La Casa d’Italia ad Atene ha “dato casa” nella capitale greca anche a Transiti, per una presentazione di “Traiettorie. Guida psicologica all’espatrio” nel giugno 2024. La collaborazione si è inserita nell’ambito di iniziative che promuovono il benessere psicologico delle comunità italiane all’estero, stimolando il dialogo a partire dall’idea alla base del libro: l’espatrio non è solo uno spostamento concreto, ma un processo che risponde a dei movimenti interiori: spinte, aspettative, pulsioni, motivazioni, fattori push and pull che portano le persone a muoversi e modificare la loro esistenza, la loro traiettoria esistenziale, a cercare altre “case” nel mondo. 

“A mia volta, da lettore del libro, ho apprezzato che si legassero i momenti principali dei trasferimenti all’estero ai movimenti principali della nostra interiorità: i conflitti che sperimentiamo, le dinamiche di relazione con le nostre famiglie di origine, con i luoghi, con il tema del ritorno. Ho ritrovato cose che ho vissuto personalmente. Parlando di questi temi di fronte a persone che hanno vissuto la partenza e l’installazione in un altro paese, inevitabilmente si stimola una discussione, il pubblico trova facilmente una rispondenza, un corrispondenza. E’ quello che ho provato anch’io: sentirsi, riconoscersi in questo collegare l’espatrio a tanti momenti della vita, a tanti punti della nostra interiorità”. 

Quando si parla di migrazione, le “rispondenze e corrispondenze” a cui fa riferimento Neri si ritrovano tanto a livello del singolo quanto a livello comunitario: ci sono aspetti che si ripetono nelle storie di chi si muove, vissuti che si tramandano ed estendono. Sottolinearle significa fare spazio a un’idea di espatrio non riconducibile unicamente a un’impresa solitaria e rispondente solo a esigenze personali. L’espatrio è un fatto di comunità, e l’IIC lavora su questo livello, proponendo attività e iniziative che non sono solo rivolte agli individui; al contrario, hanno lo scopo di fare gruppo attorno all’elemento dell’italianità e al senso di appartenenza. 

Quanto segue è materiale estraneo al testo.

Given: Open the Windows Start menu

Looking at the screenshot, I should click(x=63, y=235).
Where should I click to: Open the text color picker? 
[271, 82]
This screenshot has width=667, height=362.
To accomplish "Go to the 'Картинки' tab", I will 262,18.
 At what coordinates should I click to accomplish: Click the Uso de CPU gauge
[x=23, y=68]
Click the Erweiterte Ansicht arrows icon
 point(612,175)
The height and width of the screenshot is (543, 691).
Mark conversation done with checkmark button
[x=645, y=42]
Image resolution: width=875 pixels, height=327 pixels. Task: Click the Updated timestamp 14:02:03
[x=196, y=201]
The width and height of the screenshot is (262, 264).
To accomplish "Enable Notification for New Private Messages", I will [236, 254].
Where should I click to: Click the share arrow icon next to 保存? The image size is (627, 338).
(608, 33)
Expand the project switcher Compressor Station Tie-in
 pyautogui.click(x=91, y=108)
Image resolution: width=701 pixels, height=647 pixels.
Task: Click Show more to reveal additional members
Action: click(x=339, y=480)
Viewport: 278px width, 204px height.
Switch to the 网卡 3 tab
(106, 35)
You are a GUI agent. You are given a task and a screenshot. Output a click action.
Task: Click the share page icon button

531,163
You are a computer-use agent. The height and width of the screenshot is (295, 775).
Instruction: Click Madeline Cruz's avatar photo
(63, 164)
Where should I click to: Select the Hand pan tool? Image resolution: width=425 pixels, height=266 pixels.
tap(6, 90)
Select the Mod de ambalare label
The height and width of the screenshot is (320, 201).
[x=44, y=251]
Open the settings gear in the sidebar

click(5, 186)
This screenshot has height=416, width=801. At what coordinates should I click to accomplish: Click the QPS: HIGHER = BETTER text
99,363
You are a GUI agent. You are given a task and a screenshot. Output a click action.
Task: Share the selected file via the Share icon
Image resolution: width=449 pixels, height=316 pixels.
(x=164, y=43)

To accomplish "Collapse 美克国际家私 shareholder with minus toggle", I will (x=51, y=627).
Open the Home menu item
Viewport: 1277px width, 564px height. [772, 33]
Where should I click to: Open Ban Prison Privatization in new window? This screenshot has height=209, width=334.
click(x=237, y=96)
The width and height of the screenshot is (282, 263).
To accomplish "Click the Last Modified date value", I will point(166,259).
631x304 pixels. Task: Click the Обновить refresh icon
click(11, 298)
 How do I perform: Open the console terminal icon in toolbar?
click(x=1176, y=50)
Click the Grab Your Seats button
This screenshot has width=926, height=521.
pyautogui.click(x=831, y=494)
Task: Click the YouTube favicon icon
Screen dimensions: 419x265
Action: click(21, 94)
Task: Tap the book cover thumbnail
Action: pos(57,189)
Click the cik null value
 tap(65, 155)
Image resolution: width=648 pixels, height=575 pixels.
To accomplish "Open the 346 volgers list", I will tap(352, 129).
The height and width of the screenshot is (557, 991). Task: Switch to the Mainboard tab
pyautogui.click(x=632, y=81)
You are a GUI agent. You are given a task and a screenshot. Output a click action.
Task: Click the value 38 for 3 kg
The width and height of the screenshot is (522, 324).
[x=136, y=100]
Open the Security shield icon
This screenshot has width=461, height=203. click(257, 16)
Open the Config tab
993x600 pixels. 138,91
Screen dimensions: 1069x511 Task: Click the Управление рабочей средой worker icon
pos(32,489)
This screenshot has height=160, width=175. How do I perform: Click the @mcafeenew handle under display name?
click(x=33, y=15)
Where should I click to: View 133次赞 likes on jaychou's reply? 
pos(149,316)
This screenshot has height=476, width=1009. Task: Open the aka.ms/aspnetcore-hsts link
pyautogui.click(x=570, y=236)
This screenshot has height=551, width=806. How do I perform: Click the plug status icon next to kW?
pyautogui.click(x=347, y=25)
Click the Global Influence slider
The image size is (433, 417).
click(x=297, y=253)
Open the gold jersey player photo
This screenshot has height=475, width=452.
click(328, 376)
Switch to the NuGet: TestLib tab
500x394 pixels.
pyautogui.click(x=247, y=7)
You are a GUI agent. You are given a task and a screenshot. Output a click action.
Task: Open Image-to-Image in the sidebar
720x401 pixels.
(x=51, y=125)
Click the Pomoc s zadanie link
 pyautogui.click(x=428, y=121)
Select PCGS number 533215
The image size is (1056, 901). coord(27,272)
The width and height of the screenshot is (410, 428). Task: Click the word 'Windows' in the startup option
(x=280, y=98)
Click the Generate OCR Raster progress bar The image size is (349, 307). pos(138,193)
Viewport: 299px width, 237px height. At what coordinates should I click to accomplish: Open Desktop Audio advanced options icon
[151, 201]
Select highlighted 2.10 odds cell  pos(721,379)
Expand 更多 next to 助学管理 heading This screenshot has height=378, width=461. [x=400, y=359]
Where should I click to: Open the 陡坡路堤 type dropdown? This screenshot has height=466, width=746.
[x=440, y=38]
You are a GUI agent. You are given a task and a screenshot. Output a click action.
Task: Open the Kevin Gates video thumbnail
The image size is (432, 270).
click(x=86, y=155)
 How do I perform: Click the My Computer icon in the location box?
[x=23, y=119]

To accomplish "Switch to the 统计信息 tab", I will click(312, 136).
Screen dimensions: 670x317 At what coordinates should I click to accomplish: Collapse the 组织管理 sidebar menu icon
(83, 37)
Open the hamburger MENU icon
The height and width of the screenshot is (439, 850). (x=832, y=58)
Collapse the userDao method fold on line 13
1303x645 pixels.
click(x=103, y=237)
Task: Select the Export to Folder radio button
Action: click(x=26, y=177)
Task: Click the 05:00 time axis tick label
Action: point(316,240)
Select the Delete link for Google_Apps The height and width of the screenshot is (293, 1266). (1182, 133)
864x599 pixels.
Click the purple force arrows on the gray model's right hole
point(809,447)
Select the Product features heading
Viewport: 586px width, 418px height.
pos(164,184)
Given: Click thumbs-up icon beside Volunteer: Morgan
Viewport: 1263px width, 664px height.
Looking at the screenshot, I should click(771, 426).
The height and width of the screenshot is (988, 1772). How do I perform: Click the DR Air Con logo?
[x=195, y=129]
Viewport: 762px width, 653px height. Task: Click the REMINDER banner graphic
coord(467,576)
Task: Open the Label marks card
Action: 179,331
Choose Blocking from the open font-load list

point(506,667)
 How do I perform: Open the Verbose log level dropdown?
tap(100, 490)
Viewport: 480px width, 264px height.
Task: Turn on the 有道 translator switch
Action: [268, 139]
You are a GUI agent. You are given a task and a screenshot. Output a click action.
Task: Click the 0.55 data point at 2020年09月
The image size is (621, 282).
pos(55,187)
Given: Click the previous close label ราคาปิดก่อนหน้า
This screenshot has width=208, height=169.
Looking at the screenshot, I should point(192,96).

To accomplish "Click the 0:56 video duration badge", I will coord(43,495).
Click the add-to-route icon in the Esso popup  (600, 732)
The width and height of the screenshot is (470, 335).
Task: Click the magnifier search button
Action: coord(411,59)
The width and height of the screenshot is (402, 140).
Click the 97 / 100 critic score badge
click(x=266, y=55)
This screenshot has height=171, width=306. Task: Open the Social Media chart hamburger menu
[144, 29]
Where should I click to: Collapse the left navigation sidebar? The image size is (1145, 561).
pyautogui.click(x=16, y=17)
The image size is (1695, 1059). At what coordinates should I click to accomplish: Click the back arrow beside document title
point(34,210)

“Una mia definizione personale dell’Istituto Italiano di Cultura? Questa è difficile davvero! Forse una definizione sintetica potrebbe essere quella che dicevo prima: ‘casa d’Italia’. Quando si entra in Istituto si entra in uno spazio italiano per tutti, anche se geograficamente delocalizzato dall’Italia, in cui ci si può sentire a casa propria e si possono incontrare le più diverse cose che vengono da lì”. 

Questo articolo fa parte di una piccola serie sul benessere psicologico in mobilità internazionale, pensata per chi si trova in una traiettoria d’espatrio ma anche per chi quella traiettoria la osserva, talvolta da lontano.